On our final day, we visited Cabane de PicBois, a top family-owned maple syrup farm in the countryside. We were shown the traditional maple production process. It’s a two-hour operation that turns 40 liters of maple water into 1 liter of maple syrup. But get this: maple is only harvested 20-30 days out of the year, so it’s an incredibly short season to supply world demand.
Inside, we ate a rustic Québécois meal made by the wife of the owner. We feasted on maple baked beans, maple bacon, maple bread, maple pork, and more. My absolute favorite part was the maple sugar pie topped with cream.
As if that wasn’t enough, we went outside and made frozen maple lollipops. The maple used was dark and nutty. So many applications of one flavor.
Interesting facts about maple syrup
Over the four days I was in Quebec, I learned so much about maple. Things I had no idea existed. Such as:
Canada produces 71% of the world’s maple syrup. 91% of that comes from Quebec.
Maple has the fewest grams per serving of sugar compared to granulated sugar, honey, and agave.
It protects one of earth’s natural biological processes — growing trees — thus aiding in environmental conservation.
Quebec is the only area to have organized quality control over all maple syrup production. The Federation has full-time employees who taste every barrel of maple syrup made for the market.
Maple syrup has the most minerals compared to granulated sugar, honey, and agave. It contains 18% of your daily zinc intake, and contains significant levels of magnesium, calcium, and potassium.
Beyond the facts, the thing that inspired me the most about maple syrup was the people. Each and every person we met on the trip, from the maple farmers to the director of marketing at the Federation to the guy who told us he has a maple syrup cellar in his basement, cared so deeply about maple. Cared about the environment, the trees, the livelihood of a cultural practice, and the sweet, sweet syrup.
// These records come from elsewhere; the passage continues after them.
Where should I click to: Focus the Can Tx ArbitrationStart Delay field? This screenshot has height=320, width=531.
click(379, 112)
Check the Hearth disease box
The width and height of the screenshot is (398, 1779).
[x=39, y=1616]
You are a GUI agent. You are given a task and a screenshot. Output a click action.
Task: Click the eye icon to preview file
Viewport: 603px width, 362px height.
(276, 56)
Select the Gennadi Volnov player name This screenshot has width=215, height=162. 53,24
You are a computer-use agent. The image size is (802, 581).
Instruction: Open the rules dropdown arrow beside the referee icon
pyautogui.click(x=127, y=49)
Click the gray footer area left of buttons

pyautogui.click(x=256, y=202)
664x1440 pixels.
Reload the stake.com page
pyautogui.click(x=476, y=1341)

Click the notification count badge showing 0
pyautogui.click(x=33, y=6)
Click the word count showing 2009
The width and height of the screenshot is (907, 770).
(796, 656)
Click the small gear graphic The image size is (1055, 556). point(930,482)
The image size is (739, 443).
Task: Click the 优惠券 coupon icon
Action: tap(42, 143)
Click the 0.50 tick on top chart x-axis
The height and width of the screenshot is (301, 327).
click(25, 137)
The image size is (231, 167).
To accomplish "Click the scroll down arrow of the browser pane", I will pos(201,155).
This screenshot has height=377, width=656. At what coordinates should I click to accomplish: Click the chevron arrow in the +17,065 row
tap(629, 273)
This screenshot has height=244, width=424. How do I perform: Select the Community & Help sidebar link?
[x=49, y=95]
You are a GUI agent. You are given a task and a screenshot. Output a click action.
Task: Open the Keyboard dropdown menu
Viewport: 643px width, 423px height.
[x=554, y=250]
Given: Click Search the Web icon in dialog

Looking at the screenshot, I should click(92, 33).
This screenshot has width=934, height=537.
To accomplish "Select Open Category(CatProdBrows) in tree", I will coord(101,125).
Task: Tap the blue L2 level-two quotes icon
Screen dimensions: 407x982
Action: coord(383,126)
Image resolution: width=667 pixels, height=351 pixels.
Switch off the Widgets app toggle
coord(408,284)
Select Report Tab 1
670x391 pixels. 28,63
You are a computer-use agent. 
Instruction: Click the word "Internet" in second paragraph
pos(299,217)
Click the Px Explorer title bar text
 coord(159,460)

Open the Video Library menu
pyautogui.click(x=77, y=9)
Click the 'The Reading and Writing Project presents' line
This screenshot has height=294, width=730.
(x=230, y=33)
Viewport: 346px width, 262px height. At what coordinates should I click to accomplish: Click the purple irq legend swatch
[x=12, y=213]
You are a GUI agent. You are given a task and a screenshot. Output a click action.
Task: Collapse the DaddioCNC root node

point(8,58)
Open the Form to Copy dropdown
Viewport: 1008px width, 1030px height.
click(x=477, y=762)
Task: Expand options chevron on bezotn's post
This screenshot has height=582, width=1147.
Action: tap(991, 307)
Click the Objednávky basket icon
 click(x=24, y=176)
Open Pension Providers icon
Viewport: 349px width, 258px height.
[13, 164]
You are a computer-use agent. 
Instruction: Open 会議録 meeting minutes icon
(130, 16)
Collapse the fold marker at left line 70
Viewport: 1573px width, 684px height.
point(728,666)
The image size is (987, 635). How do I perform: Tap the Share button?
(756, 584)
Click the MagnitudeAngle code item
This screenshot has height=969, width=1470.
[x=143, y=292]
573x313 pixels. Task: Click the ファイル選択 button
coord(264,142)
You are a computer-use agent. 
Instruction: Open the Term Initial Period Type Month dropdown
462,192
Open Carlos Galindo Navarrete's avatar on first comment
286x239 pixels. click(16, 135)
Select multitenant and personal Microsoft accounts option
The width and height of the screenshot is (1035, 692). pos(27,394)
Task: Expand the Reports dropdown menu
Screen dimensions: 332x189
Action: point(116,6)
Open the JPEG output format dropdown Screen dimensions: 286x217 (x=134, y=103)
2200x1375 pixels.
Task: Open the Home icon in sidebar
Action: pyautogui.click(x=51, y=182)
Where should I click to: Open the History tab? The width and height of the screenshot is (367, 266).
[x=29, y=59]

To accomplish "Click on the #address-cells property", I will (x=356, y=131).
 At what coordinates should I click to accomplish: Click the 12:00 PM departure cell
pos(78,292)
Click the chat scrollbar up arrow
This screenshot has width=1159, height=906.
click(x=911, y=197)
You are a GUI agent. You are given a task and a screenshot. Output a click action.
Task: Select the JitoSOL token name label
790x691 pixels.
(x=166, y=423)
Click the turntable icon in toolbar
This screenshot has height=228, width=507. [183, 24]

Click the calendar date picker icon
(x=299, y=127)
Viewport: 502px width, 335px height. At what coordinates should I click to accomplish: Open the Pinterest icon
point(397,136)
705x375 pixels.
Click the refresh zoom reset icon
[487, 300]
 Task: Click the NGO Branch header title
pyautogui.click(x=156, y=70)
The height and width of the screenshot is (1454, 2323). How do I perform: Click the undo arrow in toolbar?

It was inspiring to see the way that Québécois incorporate a local ingredient into their dishes. We ate maple vinegar, maple mustard, maple butter, maple candy, maple venison, maple vegetables, maple trout… the list goes on.
Because, to me, food with meaning is one of the best things ever. It creates friendship, growth, learning, exploration, and desire. So next time you’re debating Aunt Jemima’s or the Canadian Maple Syrup that costs a little bit more, I encourage you to get the syrup. For so many reasons 🙂
Speaking of desire, let’s get back to this ice cream. Oooh baby is it delicious.
Creating this maple honeycomb ice cream
It’s my favorite way of making ice cream — no churn. That means no fancy equipment required. Aside from the honeycomb, making the ice cream takes less than 5 minutes. I learned of this recipe’s inspiration while on my trip. One of the British PR guys told me about this recipe for a seriously addicting maple honeycomb ice cream. It was made from a no-churn maple ice cream base and swirled with crunchy maple honeycomb pieces.
So I just had to make my own version. This one uses less sugar, so you get just a hint of maple in the sweet creamy base.
And he was right, it’s totally addicting. Just ask my tummy.